TASK DETAILS -> Please identify each line in the rows below that contains the word "size" and copy those lines in full.

Rows from a data collection:
__________________________________________________

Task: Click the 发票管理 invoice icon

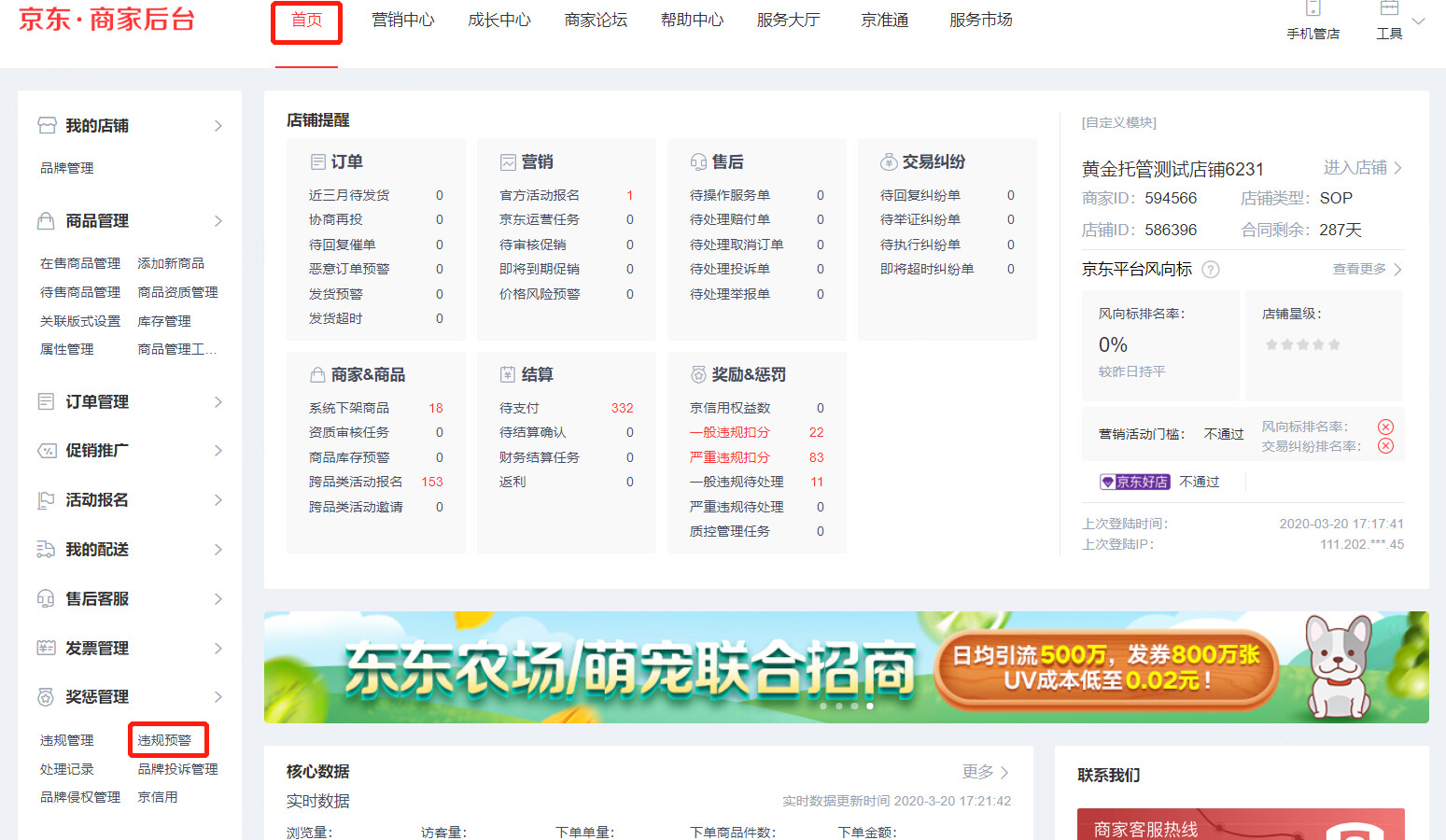Action: point(46,648)
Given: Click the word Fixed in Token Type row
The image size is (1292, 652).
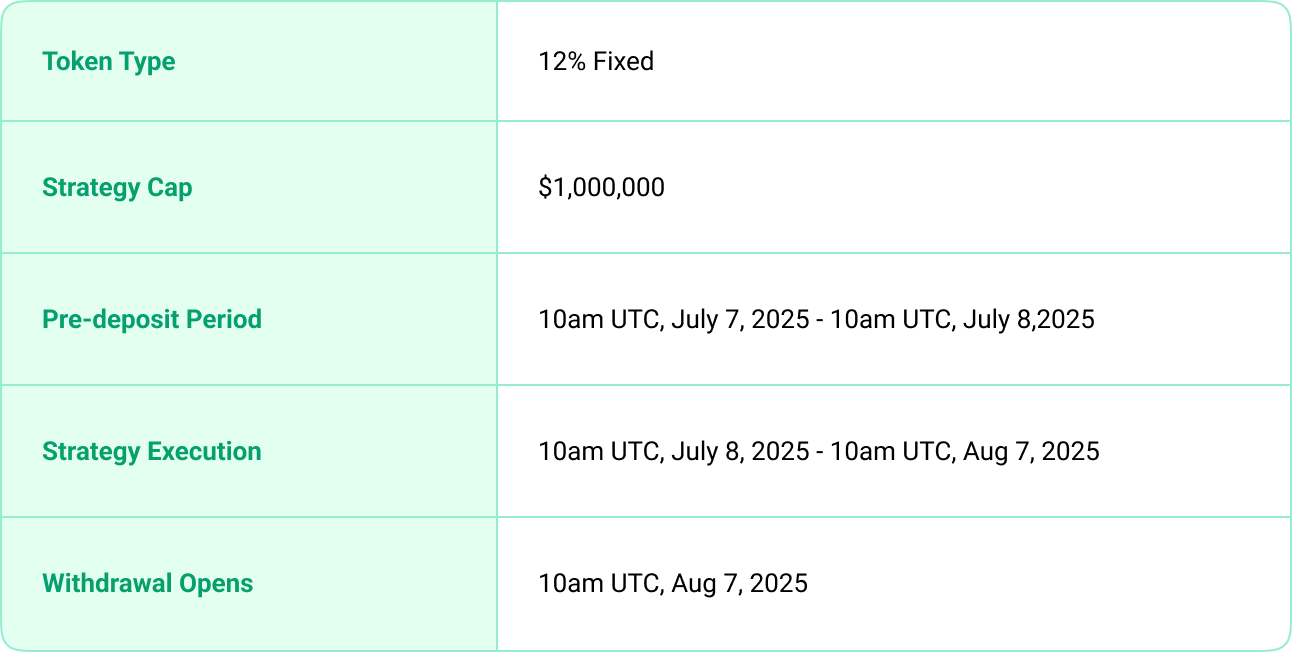Looking at the screenshot, I should pos(624,62).
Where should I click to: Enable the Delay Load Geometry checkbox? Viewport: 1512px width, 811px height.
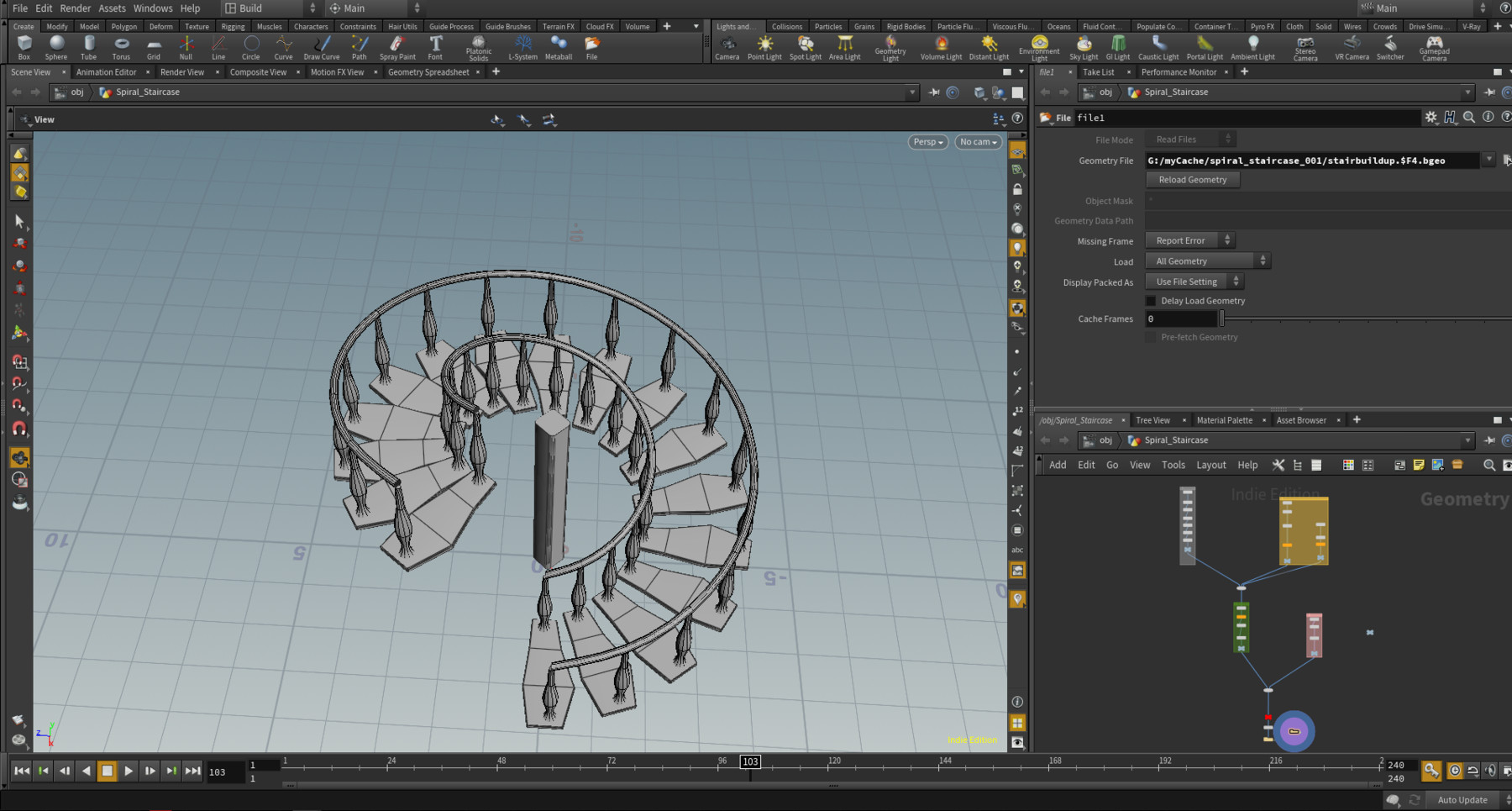(x=1150, y=300)
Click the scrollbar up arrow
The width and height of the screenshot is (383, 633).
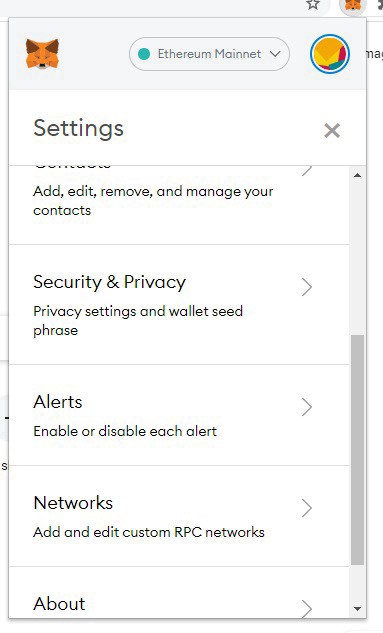point(357,175)
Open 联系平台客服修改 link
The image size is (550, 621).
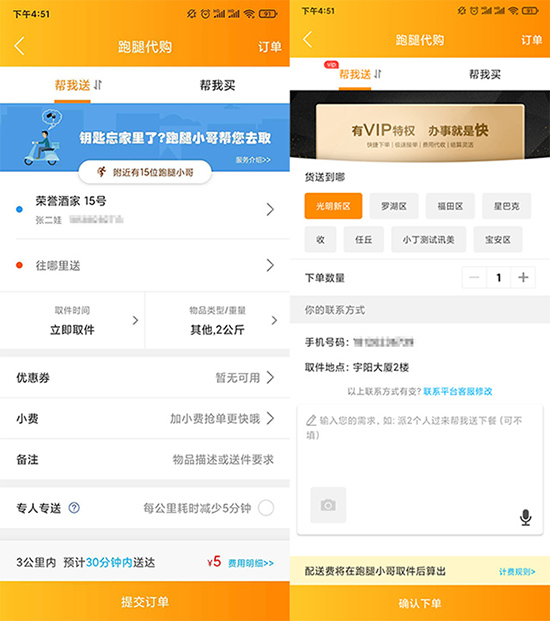click(x=458, y=391)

__________________________________________________

EXERCISE ANSWER ->
The image size is (1292, 652).
The image size is (550, 621).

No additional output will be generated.